You see, I had lived in such a way, expecting the worse, that I even told my husband a week or so before the heart attack, ” I have nothing to look forward to, except a heart attack, a stroke or Cancer.” Now, I can just hear some of you saying, “You confessed it, it came to you!” To that I say, GOD is the ONE who knows everything about me from the tiniest to the greatest detail. It did not take Him by surprise. He was NOT sitting on His throne, saying, “Gee, Brenda, wish you hadn’t said that, cause now I have to let it happen.” What kind of God is that who lets His creation tell Him how to do anything?!
But I digress.
“the tree of life” I have found, is this: I use to not be able to read a lot, therefore reading my Bible was practically impossible. But now I can! I got frustrated easily, so much so, if my husband moved the salt shaker, I would snap at him. He didn’t know the amount of energy and strength it took, just to walk in the next room. Neither of us knowing my heart was in bad shape.

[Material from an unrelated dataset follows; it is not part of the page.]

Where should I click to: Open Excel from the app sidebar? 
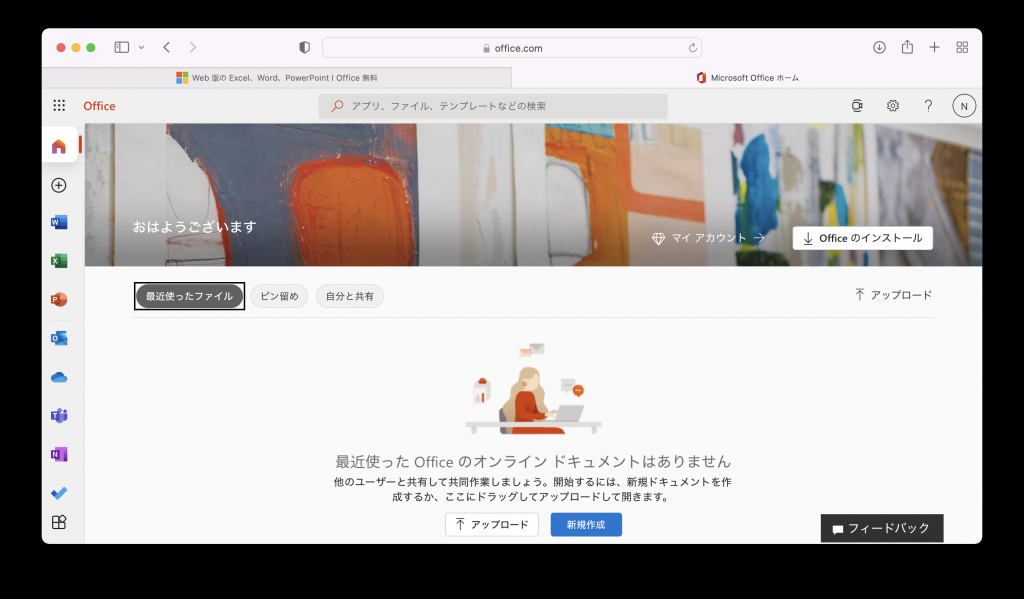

More than once telling him, “I don’t know where that woman you married, went to. She is dead, I’m sorry.” But now he is getting his Bride back! I use to tire very easily and put myself under condemnation, by telling myself, “I’m just lazy. I just need to push myself on through.” Some of the things I did in “pushing through” endangered my life. Like building a small patio out of cement blocks a week or so before the heart attack. It took my husband to tell me to stop and take a break. It’s a wonder I didn’t drop dead, then! But now, I no longer feel condemned if I need to rest.
I had lost all hope that I would ever be able to play my guitar and write a song again. But now, I have the desire! Playing my keyboard once brought me great pleasure and I had given up on that. But now I desire to fill our home with music again!
I had reached a point many times of coming to this blog and just deleting it. “Nothing good is ever going to come out of it. I’m too angry, people know it and I can not help it.” But something always held me back from doing it. Trying to write anything at all, was hopeless. The things I wanted to say could not be said on a “Christian” blog, so I said all those things on FAcebook. More than once embarrassing myself, but still thinking, “Well, it’s still the truth, no matter how I say it. Nobody likes it, tough beans.” But I am getting the desire to write again, and this time, wanting to do it God’s way, not mine. This is where Bethenia comes in. I found she had been praying for my writing. Perhaps, some of you were, too. God knows how humbling it is to me, to know that others have cared in such a way, when I had nothing good in me. Other than the Spirit of God, that I often quenched through my rage.
I used to be terribly angry. This we all know. But God has delivered me from that. I still care what goes on in the world, but I can not go back to that woman. I see life as “a vapor” now. None of us are promised a tomorrow.
“… the tree of life” can represent different things to different people. I’ve told you some of mine. And if at all possible, I want to share and bless others with this “tree of life” I have been given.
A very godly “thank you” to those of you who have never given up on me.